8.11. SELECT
Synopsis
[ WITH with_query [, ...] ]
SELECT [ ALL | DISTINCT ] select_expr [, ...]
[ FROM from_item [, ...] ]
[ WHERE condition ]
[ GROUP BY expression [, ...] ]
[ HAVING condition]
[ UNION [ ALL | DISTINCT ] select ]
[ ORDER BY expression [ ASC | DESC ] [, ...] ]
[ LIMIT count ]
where from_item is one of
table_name [ [ AS ] alias [ ( column_alias [, ...] ) ] ]
from_item join_type from_item [ ON join_condition | USING ( join_column [, ...] ) ]
Description
Retrieve rows from zero or more tables.
GROUP BY Clause
The GROUP BY clause divides the output of a SELECT statement into groups of rows containing matching values. A GROUP BY clause may contain any expression composed of input columns or it may be an ordinal number selecting an output column by position (starting at one).
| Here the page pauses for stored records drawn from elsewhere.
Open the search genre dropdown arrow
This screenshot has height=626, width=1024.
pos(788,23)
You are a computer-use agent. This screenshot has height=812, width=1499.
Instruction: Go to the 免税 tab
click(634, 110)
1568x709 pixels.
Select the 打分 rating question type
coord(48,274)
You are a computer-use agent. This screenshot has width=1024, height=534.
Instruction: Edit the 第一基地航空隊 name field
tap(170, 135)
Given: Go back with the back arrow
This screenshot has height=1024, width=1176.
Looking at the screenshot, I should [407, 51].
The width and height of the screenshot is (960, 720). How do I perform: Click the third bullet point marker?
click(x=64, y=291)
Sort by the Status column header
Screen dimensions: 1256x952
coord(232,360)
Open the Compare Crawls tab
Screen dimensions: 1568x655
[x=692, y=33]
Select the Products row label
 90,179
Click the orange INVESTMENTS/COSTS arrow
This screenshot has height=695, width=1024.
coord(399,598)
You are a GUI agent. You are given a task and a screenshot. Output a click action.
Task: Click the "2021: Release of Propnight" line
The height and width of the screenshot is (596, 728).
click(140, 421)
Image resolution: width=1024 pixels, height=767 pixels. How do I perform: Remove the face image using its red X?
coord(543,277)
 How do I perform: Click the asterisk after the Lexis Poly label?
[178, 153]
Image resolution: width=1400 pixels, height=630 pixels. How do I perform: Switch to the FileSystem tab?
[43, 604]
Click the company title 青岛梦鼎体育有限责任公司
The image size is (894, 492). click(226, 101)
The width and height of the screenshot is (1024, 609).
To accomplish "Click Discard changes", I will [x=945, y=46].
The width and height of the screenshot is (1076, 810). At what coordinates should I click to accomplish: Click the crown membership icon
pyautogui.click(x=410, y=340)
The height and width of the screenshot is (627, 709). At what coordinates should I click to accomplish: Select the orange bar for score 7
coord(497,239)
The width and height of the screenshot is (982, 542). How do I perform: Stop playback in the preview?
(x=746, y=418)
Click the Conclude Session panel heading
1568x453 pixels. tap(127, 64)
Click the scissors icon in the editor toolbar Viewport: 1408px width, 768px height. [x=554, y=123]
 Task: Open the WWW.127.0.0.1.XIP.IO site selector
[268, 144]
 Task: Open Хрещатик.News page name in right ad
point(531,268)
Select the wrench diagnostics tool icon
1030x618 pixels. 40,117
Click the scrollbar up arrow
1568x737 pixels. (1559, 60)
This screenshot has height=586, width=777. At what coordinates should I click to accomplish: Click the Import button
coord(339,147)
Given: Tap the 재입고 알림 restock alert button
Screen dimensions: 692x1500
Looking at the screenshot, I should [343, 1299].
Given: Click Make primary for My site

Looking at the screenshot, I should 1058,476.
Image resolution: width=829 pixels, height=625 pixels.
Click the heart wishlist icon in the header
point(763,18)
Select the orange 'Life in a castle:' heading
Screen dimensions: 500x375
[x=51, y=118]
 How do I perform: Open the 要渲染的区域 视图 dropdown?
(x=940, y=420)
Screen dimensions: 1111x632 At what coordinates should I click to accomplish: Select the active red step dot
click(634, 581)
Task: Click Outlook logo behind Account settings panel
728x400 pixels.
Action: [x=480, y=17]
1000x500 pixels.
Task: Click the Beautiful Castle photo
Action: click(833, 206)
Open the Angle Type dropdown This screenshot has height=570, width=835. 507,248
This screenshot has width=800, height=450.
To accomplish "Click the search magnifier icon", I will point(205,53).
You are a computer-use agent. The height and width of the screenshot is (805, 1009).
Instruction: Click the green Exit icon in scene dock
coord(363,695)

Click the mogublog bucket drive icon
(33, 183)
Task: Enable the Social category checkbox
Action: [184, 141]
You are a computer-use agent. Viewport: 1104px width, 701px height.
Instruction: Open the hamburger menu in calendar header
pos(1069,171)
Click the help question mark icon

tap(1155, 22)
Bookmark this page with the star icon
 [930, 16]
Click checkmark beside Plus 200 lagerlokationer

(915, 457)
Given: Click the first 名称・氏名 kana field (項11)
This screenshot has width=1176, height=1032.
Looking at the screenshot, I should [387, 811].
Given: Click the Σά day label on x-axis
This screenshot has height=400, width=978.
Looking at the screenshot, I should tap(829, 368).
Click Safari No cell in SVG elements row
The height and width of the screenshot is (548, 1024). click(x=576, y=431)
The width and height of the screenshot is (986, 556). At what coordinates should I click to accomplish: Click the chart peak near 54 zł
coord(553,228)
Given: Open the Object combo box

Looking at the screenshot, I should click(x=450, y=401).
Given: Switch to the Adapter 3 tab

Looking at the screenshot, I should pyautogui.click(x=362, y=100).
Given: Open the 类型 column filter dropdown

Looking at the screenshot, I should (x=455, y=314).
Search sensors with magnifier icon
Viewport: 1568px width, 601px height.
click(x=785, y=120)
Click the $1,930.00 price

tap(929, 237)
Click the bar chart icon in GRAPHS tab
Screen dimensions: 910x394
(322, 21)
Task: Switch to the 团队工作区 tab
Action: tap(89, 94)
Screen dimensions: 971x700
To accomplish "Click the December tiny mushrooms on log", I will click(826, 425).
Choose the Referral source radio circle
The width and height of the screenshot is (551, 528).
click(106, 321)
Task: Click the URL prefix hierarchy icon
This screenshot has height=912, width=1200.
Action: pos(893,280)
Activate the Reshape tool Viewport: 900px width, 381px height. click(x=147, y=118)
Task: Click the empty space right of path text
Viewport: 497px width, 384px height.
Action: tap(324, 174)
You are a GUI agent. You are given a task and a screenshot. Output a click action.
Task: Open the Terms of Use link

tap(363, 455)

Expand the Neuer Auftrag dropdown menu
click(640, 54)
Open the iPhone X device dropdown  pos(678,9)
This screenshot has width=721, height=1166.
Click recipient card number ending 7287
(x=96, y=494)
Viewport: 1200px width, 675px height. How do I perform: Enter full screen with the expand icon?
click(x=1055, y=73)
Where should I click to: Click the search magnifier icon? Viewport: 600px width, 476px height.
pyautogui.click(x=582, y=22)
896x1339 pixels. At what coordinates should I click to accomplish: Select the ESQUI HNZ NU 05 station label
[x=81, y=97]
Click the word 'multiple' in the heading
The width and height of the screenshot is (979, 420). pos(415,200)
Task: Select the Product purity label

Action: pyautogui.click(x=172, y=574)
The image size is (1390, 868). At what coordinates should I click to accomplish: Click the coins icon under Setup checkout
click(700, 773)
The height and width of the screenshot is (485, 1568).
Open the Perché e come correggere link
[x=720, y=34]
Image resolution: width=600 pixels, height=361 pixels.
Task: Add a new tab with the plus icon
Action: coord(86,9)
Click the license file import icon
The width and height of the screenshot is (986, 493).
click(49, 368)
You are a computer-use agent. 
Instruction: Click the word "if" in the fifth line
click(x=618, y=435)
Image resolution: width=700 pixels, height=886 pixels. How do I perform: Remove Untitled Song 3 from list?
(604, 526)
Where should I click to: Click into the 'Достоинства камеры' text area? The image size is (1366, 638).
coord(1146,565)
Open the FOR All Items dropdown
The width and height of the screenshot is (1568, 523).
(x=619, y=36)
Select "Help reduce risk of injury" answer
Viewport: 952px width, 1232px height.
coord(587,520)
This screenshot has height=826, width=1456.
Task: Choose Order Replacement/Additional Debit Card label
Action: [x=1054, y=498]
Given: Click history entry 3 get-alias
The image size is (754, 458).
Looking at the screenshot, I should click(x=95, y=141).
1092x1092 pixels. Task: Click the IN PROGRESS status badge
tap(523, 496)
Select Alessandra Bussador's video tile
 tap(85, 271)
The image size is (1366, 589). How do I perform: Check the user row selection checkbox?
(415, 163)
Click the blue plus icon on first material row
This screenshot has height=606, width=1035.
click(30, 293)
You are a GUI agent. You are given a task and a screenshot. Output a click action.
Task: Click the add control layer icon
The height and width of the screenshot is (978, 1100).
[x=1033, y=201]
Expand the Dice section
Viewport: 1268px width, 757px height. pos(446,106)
The following queries are equivalent. They both group the output by the nationkey input column with the first query using the ordinal position of the output column and the second query using the input column name:
SELECT count(*), nationkey FROM customer GROUP BY 2;
SELECT count(*), nationkey FROM customer GROUP BY nationkey;
GROUP BY clauses can group output by input column names not appearing in the output of a select statement. For example, the following query generates row counts for the customer table using the input column mktsegment:
SELECT count(*) FROM customer GROUP BY mktsegment;
_col0
-------
29968
30142
30189
29949
29752
(5 rows)
When a GROUP BY clause is used in a SELECT statement all output expression must be either aggregate functions or columns present in the GROUP BY clause.
HAVING Clause
The HAVING clause is used in conjunction with aggregate functions and the GROUP BY clause to control which groups are selected. A HAVING clause eliminates groups that do not satisfy the given conditions. HAVING filters groups after groups and aggregates are computed.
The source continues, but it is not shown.